The catRAPID algorithm estimates the binding potential of a protein–RNA pair through van der Waals, hydrogen bonding, and secondary structure propensities, allowing the identification of binding partners with an accuracy of 0.78 or higher26,58.

The catRAPID analysis to predict ORC1 direct interactions with ORC1 RIP-RNAs was performed following standard pipelines59. Briefly, we used the major RNA isoform for each gene reported in ORC1 RIP-seq experiments, retrieved the ORC1 interaction scores from RNAct60, and all transcripts with p value >0.01 were filtered out. Two classes were analyzed: depleted RNA, when log2 fold change <0, and enriched RNA, if log2 fold change >0, and the difference in the predicted catRAPID scores of enriched and depleted was represented (z-score) and computed with unpaired two-tailed Student’s t-test. We also used the experimental log2 fold change to rank the two groups of transcripts, enriched and depleted. Equal fractions of enriched (i.e., highest fold changes) and depleted (i.e., lowest fold changes) RNAs were compared. The discriminative power, measured as the Area under the ROC curve (AUC), increases proportionally to the experimental signal and reaches a value of 0.80, indicating strong enrichment of predicted physical interactions.

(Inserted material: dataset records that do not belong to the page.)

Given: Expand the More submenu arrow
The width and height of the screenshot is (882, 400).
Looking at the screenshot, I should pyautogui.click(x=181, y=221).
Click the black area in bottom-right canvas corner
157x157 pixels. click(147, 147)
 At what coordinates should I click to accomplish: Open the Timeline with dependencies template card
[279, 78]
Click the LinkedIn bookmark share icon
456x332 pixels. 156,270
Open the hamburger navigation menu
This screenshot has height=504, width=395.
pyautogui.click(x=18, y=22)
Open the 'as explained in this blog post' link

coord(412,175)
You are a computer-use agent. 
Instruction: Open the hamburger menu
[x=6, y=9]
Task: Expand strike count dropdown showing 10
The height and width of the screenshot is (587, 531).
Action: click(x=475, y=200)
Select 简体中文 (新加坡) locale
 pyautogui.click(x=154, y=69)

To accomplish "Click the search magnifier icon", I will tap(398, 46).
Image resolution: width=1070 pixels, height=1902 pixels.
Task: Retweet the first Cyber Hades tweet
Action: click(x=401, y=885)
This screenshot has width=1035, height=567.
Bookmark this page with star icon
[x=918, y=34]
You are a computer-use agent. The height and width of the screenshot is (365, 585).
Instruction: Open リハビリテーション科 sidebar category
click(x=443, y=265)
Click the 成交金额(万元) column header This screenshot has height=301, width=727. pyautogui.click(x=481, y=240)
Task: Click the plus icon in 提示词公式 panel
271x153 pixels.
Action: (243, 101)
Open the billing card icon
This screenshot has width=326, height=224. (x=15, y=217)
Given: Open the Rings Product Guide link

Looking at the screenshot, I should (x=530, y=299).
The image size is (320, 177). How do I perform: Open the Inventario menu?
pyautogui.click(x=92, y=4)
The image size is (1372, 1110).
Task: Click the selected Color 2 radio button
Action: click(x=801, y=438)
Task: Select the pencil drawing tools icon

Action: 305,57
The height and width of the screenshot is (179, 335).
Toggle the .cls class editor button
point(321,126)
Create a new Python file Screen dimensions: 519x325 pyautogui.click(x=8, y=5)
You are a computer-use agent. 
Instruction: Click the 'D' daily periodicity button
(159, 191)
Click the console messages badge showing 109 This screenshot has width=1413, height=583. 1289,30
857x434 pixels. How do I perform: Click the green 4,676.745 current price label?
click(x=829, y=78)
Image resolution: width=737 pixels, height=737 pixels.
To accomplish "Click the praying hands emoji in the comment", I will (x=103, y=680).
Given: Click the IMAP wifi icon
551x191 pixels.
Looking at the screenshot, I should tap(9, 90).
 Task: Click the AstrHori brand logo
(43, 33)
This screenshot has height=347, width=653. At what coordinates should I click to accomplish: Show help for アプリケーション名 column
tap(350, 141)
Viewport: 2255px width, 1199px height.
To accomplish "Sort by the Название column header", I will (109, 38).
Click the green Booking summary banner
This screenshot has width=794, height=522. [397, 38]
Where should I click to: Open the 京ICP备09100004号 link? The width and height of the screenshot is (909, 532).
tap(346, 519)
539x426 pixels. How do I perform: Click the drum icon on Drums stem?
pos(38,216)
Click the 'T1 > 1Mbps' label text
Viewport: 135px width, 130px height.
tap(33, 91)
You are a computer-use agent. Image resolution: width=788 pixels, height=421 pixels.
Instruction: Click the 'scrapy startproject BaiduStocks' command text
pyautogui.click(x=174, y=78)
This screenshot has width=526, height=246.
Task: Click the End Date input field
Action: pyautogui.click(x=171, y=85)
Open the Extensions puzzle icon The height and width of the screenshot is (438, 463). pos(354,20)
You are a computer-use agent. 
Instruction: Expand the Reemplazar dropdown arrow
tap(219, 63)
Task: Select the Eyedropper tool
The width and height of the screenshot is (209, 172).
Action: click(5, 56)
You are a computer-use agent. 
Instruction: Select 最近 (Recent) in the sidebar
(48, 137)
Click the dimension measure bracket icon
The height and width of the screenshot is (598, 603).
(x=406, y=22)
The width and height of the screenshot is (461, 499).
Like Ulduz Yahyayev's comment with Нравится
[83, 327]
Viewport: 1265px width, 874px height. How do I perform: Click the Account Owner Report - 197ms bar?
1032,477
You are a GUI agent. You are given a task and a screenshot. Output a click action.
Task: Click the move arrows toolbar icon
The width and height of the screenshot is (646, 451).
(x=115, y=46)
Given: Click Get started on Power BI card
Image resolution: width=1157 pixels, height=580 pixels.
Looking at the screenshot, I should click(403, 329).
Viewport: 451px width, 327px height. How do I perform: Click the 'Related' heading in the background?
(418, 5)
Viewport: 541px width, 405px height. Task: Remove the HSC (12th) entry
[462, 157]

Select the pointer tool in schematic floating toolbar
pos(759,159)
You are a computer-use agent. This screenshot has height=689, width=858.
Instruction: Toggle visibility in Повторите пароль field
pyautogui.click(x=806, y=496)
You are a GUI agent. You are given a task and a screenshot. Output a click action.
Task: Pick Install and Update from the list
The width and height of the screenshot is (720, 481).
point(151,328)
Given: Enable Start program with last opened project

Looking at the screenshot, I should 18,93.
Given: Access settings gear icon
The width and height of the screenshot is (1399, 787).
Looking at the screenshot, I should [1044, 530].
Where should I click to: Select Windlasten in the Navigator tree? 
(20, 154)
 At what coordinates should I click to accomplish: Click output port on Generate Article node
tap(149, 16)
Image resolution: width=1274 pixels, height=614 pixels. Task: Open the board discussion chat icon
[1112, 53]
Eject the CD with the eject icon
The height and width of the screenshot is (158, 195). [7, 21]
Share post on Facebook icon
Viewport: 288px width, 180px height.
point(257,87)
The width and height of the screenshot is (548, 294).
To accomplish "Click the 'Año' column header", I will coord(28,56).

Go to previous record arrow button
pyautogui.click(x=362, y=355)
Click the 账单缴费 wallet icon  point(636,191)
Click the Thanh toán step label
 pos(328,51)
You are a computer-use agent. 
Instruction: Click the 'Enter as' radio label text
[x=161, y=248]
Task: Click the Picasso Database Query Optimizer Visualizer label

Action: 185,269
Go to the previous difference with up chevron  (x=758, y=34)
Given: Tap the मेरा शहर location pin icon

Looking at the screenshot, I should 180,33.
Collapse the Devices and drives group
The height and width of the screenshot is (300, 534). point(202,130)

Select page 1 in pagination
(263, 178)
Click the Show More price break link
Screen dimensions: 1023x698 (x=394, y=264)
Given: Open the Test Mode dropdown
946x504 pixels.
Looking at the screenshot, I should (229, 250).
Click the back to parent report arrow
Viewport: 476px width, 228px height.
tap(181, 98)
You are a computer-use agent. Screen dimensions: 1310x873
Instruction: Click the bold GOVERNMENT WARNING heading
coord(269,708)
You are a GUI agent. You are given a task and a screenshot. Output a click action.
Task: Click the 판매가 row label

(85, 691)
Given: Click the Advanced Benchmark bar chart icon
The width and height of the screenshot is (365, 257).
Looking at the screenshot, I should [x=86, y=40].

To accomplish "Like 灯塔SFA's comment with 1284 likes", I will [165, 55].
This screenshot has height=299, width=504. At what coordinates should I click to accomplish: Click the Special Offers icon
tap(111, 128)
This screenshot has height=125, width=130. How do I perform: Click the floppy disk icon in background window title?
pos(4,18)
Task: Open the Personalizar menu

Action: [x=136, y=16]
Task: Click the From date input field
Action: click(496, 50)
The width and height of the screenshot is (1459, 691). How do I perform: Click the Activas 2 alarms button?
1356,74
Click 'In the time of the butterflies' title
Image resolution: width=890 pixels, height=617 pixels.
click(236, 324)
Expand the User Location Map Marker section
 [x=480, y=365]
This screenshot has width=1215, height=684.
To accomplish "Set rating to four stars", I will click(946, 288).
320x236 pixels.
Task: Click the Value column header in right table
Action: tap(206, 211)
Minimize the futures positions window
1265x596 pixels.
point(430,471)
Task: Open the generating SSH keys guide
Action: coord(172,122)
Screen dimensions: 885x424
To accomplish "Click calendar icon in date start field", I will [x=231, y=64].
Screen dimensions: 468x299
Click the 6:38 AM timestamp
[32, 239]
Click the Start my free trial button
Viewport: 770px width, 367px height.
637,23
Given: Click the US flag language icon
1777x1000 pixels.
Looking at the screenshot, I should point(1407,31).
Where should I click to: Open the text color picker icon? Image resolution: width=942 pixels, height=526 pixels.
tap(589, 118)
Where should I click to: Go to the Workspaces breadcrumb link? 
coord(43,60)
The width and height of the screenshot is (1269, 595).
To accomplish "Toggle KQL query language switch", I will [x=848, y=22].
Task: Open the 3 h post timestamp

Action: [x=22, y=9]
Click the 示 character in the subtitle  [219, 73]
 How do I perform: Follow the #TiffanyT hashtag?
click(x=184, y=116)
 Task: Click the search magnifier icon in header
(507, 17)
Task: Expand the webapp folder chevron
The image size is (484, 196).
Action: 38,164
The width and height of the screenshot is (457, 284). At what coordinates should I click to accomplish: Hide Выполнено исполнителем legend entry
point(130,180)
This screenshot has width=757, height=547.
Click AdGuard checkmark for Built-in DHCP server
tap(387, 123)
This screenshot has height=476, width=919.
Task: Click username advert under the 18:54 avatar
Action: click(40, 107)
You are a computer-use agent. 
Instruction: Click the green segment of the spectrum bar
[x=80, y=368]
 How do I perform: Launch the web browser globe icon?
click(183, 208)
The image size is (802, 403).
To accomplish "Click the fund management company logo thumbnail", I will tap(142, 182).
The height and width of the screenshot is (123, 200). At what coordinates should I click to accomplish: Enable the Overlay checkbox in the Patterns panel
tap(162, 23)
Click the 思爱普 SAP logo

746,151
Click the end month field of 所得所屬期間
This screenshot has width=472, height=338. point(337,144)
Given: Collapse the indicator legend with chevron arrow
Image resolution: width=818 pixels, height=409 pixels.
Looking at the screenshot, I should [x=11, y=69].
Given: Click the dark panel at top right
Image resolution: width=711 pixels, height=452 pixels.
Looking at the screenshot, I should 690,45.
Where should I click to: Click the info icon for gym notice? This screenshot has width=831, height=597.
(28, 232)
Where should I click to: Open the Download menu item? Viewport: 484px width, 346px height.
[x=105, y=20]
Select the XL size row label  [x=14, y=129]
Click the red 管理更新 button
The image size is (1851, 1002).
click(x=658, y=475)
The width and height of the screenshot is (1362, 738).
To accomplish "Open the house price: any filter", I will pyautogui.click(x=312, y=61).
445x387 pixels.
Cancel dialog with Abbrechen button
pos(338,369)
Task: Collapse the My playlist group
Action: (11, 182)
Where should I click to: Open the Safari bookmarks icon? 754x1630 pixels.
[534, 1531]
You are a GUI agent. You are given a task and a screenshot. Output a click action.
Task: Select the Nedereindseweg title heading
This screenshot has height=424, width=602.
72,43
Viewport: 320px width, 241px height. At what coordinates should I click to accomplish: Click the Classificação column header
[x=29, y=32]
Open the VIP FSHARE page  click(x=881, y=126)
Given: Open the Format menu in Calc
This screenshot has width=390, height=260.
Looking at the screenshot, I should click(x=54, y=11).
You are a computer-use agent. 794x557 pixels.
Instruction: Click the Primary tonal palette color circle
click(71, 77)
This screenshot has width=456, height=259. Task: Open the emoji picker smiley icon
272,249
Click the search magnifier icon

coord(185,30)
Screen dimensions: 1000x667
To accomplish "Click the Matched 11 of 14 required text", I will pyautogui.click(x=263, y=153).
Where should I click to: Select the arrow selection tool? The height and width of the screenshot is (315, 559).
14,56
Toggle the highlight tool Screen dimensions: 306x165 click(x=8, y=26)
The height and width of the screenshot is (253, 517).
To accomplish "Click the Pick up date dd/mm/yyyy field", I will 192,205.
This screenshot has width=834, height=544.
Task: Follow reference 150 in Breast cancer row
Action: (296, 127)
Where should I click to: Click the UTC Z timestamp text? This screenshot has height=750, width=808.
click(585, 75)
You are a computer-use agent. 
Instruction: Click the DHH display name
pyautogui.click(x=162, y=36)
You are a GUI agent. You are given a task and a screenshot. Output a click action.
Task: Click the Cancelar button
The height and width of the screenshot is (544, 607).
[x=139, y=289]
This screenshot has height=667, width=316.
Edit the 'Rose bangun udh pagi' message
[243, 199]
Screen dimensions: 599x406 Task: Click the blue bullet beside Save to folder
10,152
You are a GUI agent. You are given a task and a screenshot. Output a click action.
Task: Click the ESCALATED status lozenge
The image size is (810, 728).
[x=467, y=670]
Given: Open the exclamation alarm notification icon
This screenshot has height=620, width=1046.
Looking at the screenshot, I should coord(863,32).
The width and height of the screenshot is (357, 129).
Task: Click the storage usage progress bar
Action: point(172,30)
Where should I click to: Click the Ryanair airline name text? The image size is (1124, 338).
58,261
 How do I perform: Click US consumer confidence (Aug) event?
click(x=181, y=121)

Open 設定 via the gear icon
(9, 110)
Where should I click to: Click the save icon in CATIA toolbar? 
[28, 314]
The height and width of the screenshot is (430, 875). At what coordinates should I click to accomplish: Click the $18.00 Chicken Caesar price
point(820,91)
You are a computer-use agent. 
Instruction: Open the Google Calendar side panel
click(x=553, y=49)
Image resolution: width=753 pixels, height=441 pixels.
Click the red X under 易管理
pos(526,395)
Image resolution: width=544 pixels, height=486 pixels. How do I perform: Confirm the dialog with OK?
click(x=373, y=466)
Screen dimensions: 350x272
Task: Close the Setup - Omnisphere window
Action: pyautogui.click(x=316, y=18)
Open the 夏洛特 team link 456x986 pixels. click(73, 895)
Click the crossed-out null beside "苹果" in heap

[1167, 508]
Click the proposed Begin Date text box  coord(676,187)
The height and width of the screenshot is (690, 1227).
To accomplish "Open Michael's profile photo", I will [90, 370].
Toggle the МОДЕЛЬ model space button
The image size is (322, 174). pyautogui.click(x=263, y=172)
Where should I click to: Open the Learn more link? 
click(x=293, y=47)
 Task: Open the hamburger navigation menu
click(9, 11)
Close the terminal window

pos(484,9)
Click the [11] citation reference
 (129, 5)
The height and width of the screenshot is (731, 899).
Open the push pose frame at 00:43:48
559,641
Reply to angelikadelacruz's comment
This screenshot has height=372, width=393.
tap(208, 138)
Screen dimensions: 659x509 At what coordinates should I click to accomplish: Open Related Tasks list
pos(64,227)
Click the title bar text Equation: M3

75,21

catRAPID omics v2 was used to predict RNA interactions of the wild type and mutated ORC1 protein sequences (R441A, R444A, and R465A)61. We divided the Interaction Propensity score in bins of width 20 (a.u.). For each of the Interaction Propensity Bins, we calculated the fraction of RNAs that obtained decreased Interaction Propensity score against the mutated ORC1 sequence. We found that the RNAs exhibiting “High Interaction Propensity” scores were enriched targets of WT-ORC1, while those exhibiting ‘Low Interaction Propensity’ scores were enriched targets of MUT-ORC1. This finding reinforces the notion that the identified RNAs by RIP-seq are bona-fide ORC1 direct interactors.

cleverSuite analysis

To investigate the effect of amino acid mutations on ORC1, we used the CleverSuite approach62, which uses two protein sequence sets (Positive and Control/Negative) to build a model able to separate them based on physicochemical features (hydrophobicity, secondary structure, charge, etc.). The model can be reused to predict the classification of other sets. We trained 2 models: RNA and DNA binding ability. For the RNA model we used RNA binding proteins63 and, as control, a set of proteins that were found in the lysate from the same study. For the DNA model, we used Proteins annotated as “DNA binding” from UniProt and, as control, a sample set of similar size as the DNA binding proteins that were not annotated as “DNA binding” nor “RNA binding”. The two models can be found at the links (http://crg-webservice.s3.amazonaws.com/submissions/2021-09/393018/output/index.html?unlock=8bc230ac56 and http://crg-webservice.s3.amazonaws.com/submissions/2013-12/17868/output/index.html?unlock=f3a7ffa08f). We used the predictive ability of the CleverSuite to assess if the ORC1 mutant (R441A, R444A, and R465A) belongs to the positive or control set. Specifically, we tested the hypothesis of whether the ORC1 region, including the mutations, affected its ability to interact with RNA (positive) and/or DNA (control). The results unequivocally showed that mutant ORC1 has decreased RNA binding activity, while its DNA binding activity remains unaffected. In the analysis, we considered different ORC1 fragments centered around the mutations to control the signal-to-noise ratio of CleverSuite scores. Specifically, in the RNA-Binding model, all ORC1 WT fragments are predicted as “Positive” (RNA binding) and all the Mutated ORC1 fragments were predicted as “Control”. Importantly, the same regions were predicted as “Positive” for both WT and mutant (DNA binding) when using the second (Control) model. Thus, the DNA binding ability is predicted to be unaffected by RNA-binding mutations.

Statistical analysis

Experimental data were plotted and analyzed using the GraphPad statistical software, following the statistical analysis for each type of data, specified in each method section and/or figure captions. Most experimental data are represented as the average of at least three biological replicates, indicated at figure captions. Imaging data is presented as a representative experiment with multiple measurements, which was validated in additional biological replicates. The number of replicates in sequencing experiments is specified in each method section.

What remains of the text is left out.